A friend of mine went under the knife one month ago today for sex reassignment surgery.

Since then she's been spouting off lately about how it really hasn't changed anything; how she's still disgusted with her own body. She's extremely worried about body hair, her height (6'1"), and her breast size (an AA cup), so she obsesses about them to anyone who'll listen.

What bugs me about this is that she's fallen into the trap of believing the same things about beauty as any given advertising agency, that you have to look like Laetitia Casta or Estella Warren to be considered beautiful. I find it difficult to understand why she's chosen to believe these things, because after all, a month ago she got what she most wanted in life (her own vagina), and with or without that, she's still a beautiful person when she's not whining.

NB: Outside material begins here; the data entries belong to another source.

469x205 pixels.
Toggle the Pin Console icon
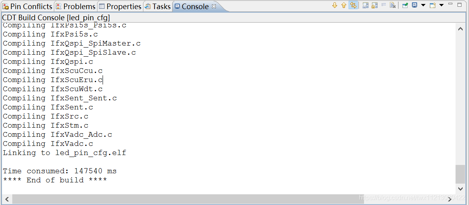405,6
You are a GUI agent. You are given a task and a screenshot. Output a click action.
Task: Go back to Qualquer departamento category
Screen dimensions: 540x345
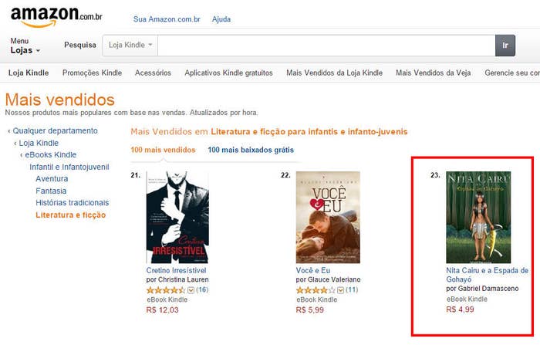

If I were her, I'd be happy as a clam right now. (Pun most definitely intended.) Watching/listening to her be so self-depricating lends an air of uncertainty to the other trannies she knows (like me); what if I end up like that? What if I end up suicidal and mentally broken after SRS? What if everyone thinks I'm disgustingly ugly and wouldn't touch me with a stolen dildo/dick? (Dildo for me -- I'm of the Lesbians! Monkeys! Soy! school of sexual orientation. The lesbian part, anyway.) She doesn't seem to have any desire to live at all anymore, not for herself or for anyone else, due to her preoccupation with finding a man that would find her attractive.

What's the point of taking estrogen and testosterone suppressors for years, of spending $26,000 (USD) on SRS if it's only going to make you feel worse?

Come again?

Working out why she feels so disgusting just flies straight over my head like a beer can thrown from a redneck's pickup truck. One of the most important aspects of internal gender issues is to be happy with what you're becoming, right from the start; otherwise you'll never succeed in becoming what you want to become. Yes, I still look and talk like a boy, so what? My hair and breasts are steadily growing, my skin is softer than ever before, and I already act like a girl most of the time. Gender transitioning is a joyous, if stressful, ride; Why let it end in misery?